Friday, July 30, 2021

I have to wonder if Spidey gave the Surfer the hassle about this later.

Weirdly, Marvel's used "When Carnage Comes Calling" on the cover before, and it's feels like a Silver Age cover caption, and I'm not sure that works for a serial killer like Carnage? From 2000, Peter Parker: Spider-Man #13, "Living in Oblivion" Written by Howard Mackie, pencils by Lee Weeks, inks by Robert Campanella. 

Carnage takes down Spidey and Venom, in a seeming waking dream, or really loud fantasy. As plain serial killer Cletus Kassidy, he might not have been as tough without his symbiote, but promises a guard they will be reunited. Spidey later notes that previously the Silver Surfer had imprisoned Carnage in "a supposedly unbreakable shell of ethereal energy," which Spidey almost seems to think would have been permanent. (Would that have been too much? Maybe for somebody other than Carnage, but...) Venom had taken the Carnage symbiote away after that; but Cletus is still dangerous, escaping after a prison bus crash, out to "paint the town red!" Somewhat literally: at first glance, Cletus appears to have killed some cops and covered himself in their blood, but there are paint cans behind him. 

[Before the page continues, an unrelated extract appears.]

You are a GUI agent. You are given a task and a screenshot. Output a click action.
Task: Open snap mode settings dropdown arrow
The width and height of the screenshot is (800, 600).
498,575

Spidey spends most of this issue pining for his wife Mary Jane, unaware that Aunt May has just been told that her plane has...something bad. Something we're not told here; I think it had just disappeared, or at least MJ had, since I think Marvel might've been testing the waters. Mary Jane was a beloved supporting character, Wizard fan-favorite, poster girl; but did Marvel already want to backtrack away from married Peter Parker? And I think it set up a sort of narrative cul-de-sac: the larger world and his supporting cast believed Mary Jane was dead, but Spidey refused to buy it and followed leads and red herrings to try and find her. There's also a sense that Peter is sick of being Spider-Man: he knows he's needed, but was burned out on the treadmill of recurring villains. That would build up to PP: SM #16, which we saw briefly some time back, where Spidey hangs a lot of lampshades on some of the repetitive elements in his stories. (It's an idea that I'm not sure you can use with Spidey without breaking him?)
Back to Carnage, covered in red paint in the streets of NYC, and calling out Spider-Man and Venom: one of the Kingpin's goons tries to get this red nut off the boss's car, but the Kingpin points up, indicating Spidey coming in. Claiming to still have some of his "other's" strength, Cletus throws a hubcap at Spidey; but gets taken down quickly, as Venom silently watches. Spidey resolves to take back his life with Mary Jane and swings home, just in time to get the bad news...
Aside: Aunt May has a couple lines about Peter; about him being frail, and wanting to hold him as when he was a child; that are somewhat infantilizing? He's a grown-ass man! I'm not sure how long MJ was MIA--her Marvel wiki page didn't even bring this stretch up. But Mary Jane shows up on the cover of PP: SM #29, which I'm going to assume really happened and wasn't a fakeout? It was after Mackie's run ended and Paul Jenkins took over. And Lee Weeks is, as always, pretty great here: feel like he's an artist that doesn't get mad love, but is so reliably solid in everything that he should be appreciated more.

Also this issue: A "Fast Lane" Spidey insert and a Spidey "Got Milk" ad! Yet it wasn't a high-water point for the actual book. 

1 comment:

  1. Yeah Lee Weeks definitely doesn't get enough credit or appreciation for being such a steady, dependable talent. I guess because like other similar steady pros, like Aparo, Ryan, etc, his style's not particularly flashy?
    I do know thoroughly enjoyed his run on DD after he took over for JRJR. Their similar styles helped make the transition a lot smoother.

    Yeah, Surfer really dropped the ball on that one in-story. Outside that, Mackie kinda' did by letting him escape and the editor for also not keeping tabs on that story point to correct him.